— Ну их к черту! Бросил и ушел, — все равно, линия не работает. Ты знаешь, что они сотворили с шестым «А»?
— Откуда мне знать?
— Пассажиров ограбили, казенные деньги и продовольствие забрали. А ведь это шло для бойцов Туркестанского фронта. Понимаешь? Ни что-нибудь, а про-до-воль-ствие!..
— Дядя Петя, много денег взяли? — раздался сзади звонкий мальчишеский голосок.
Котельников обернулся:
— А, Костик, здравствуй! Много: мешков тридцать будет.[14]
— Эх-ма!
— Много. Танюша, ты знаешь, где хлебный амбар купца Реброва? Он ссыпку держал.
— Я знаю, — воскликнул Костя.
— Зачем тебе амбар понадобился? — заинтересовалась Таня.
— В него сапожковцы арестованных коммунистов посадили.
— Ну?
— Комитет[15] поручил мне разведать. Может быть, удастся освободить.
— Пойдем, я покажу, — повторил Костя.
— Смотрите, сами в амбар не попадите! — предостерегла Таня.

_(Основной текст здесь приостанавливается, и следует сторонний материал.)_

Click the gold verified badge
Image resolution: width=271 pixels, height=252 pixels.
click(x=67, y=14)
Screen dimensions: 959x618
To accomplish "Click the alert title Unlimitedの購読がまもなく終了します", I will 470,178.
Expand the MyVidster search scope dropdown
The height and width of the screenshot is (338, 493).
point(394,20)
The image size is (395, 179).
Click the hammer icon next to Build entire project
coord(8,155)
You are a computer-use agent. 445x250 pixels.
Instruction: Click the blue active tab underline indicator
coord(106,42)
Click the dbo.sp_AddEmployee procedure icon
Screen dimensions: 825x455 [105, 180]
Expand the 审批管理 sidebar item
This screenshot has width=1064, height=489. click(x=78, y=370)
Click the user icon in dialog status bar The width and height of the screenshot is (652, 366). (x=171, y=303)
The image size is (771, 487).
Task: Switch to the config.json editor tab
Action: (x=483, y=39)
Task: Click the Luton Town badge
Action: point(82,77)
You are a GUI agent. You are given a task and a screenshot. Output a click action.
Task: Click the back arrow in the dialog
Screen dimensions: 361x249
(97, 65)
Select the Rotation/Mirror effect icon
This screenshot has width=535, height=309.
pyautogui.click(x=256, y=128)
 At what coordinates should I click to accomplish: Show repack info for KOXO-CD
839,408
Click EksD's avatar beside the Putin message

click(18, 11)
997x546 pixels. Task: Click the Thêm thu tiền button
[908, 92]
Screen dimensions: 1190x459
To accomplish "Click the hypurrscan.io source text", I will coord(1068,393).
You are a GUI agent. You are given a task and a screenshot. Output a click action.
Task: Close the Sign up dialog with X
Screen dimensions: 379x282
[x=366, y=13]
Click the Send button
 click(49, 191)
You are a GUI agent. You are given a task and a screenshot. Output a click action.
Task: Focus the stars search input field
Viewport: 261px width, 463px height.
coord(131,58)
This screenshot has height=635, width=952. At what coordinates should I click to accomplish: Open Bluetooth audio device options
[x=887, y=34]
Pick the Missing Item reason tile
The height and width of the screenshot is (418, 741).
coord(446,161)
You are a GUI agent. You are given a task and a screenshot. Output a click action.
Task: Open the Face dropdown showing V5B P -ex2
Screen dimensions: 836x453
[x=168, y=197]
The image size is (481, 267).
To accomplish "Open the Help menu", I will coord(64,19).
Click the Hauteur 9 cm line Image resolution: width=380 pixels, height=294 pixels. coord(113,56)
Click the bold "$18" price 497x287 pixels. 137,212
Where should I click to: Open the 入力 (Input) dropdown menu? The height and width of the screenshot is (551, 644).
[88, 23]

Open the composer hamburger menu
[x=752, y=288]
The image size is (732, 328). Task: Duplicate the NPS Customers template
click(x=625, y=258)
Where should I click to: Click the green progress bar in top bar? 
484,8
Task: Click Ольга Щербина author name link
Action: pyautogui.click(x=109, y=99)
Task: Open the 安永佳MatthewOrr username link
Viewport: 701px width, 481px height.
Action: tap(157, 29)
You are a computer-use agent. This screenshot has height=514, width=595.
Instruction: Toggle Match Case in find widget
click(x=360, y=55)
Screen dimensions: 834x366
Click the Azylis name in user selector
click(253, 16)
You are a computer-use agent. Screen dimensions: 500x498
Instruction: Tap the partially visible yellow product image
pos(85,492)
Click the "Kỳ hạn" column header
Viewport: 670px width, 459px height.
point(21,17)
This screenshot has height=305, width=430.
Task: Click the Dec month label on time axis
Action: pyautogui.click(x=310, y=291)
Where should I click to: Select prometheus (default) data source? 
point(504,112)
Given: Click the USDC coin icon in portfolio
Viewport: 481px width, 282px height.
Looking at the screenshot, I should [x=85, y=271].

— Как бы не так! Мы сами с усами.
Проводив обоих, Таня заперла дверь на крючок, — время тревожное, — и села у окна. Вон они пошли: порывистый, увлекающийся Костя (Таня очень любила своего непутевого братишку) и Танин сверстник, товарищ детских игр, а позже неудачливый поклонник Петя Рыжик. Правда, о своих чувствах к Тане он ни разу не обмолвился, но разве без слов не видно? Чудной! Где же ему, нескладному, курносому, веснушчатому, огненно-рыжему парню было равняться с Сережей? Конечно, Таня предпочла Сергея и… уже вдова. Странно и страшно! Девять месяцев прошло с тех пор, а кажется, что счастье было только вчера. Рыжик хороший, но полюбить его?.. Нет.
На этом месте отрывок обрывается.